Harris is accused of murdering his and Taylor’s 22-month-old son, Cooper, who died June 18, 2014, after spending about seven hours in a car seat in Harris’ hot SUV in the Atlanta, Georgia, area. That day, temperatures in Atlanta were in the low 90s.

Authorities say Cooper was in the car when Harris drove to work at a Home Depot corporate office that morning. When Harris went inside, Cooper was left in the vehicle. Harris returned to his car during lunch to put something away, then went back to work.

Testifying in defense of her ex-husband at his trial in Brunswick, Georgia, Monday, Leanna Taylor recounted how on that summer day she learned from her son’s daycare teachers that her husband had not brought the child in for the day.

“We were trying to figure out when Ross left work,” she said. “One of the daycare teachers called me and said ‘Leanna, I think it’s time to call the police.'”

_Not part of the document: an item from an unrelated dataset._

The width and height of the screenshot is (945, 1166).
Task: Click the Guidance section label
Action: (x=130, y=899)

“I was in complete denial about the situation,” Taylor said. “My phone rang and it was a detective … I said, ‘Will you please just tell me what’s wrong? I know something’s wrong.’ They said, ‘No, we’re gonna talk about it when we get there.’ I said, ‘It’s bad, isn’t it?’ And he said, ‘Yeah, it’s bad.'”

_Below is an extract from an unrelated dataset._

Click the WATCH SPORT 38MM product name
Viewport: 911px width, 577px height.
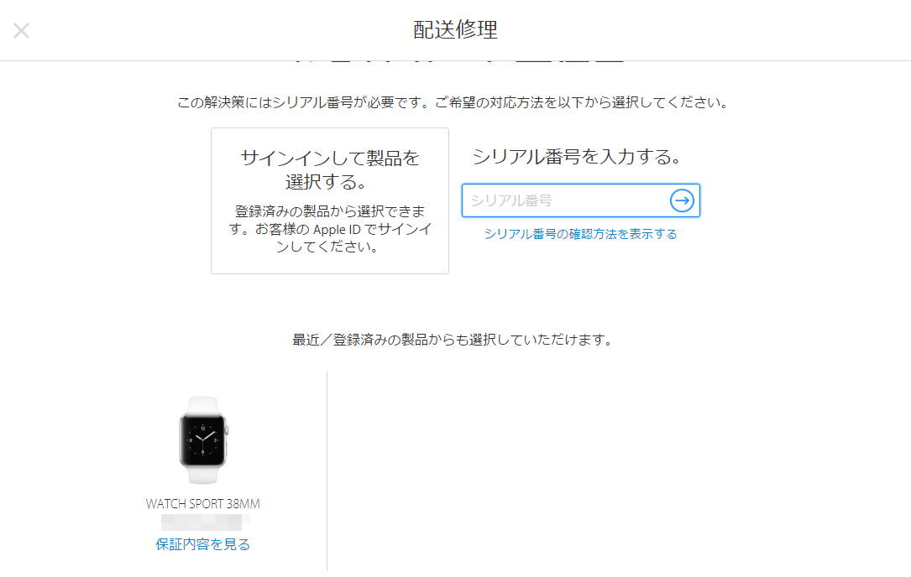(202, 504)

When detectives arrived, Taylor said she felt the situation wasn’t real.

“They told me that my son was deceased,” Taylor said. “I didn’t know what had happened. I didn’t know if Ross was OK, I didn’t know anything.”

“I needed more information,” she said. “It just wasn’t real. It was like I wasn’t even there. I couldn’t understand.”

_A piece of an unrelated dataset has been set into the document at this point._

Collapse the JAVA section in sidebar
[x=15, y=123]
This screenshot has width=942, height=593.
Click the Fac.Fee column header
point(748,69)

“Sometimes it still doesn’t feel real,” she said, crying.

Taylor said that when Harris was questioned by police, he was “broken and just beside himself,” she said.

Taylor described Harris as an involved father who enjoyed time with his son.

“Based on everything that I knew that day, Ross must have left him in the car. That was the only thing that made sense. The only thing that clicked in my mind as even a remote possibility,” she said. “He must have forgot.”

Court documents stated Harris allegedly researched child deaths in hot cars before the incident. Cooper was pronounced dead after he had been locked in the SUV while Harris went to work. Charges in the indictment also refer to sexually explicit online exchanges from March 2014 through the day of Cooper’s death that prosecutors say Harris had with an underage girl.

Prosecutors have argued that Harris wanted to be free of his family responsibilities and was having multiple online affairs, including with the underage girl.

Defense attorneys said Cooper’s death was an accident and that Harris forgot his son was in the car.

Harris faces eight charges: malice murder, two counts of felony murder, cruelty to children in the first degree, cruelty to children in the second degree, criminal attempt to commit a felony and two counts of dissemination of harmful material to minors. He has pleaded not guilty to all of the charges.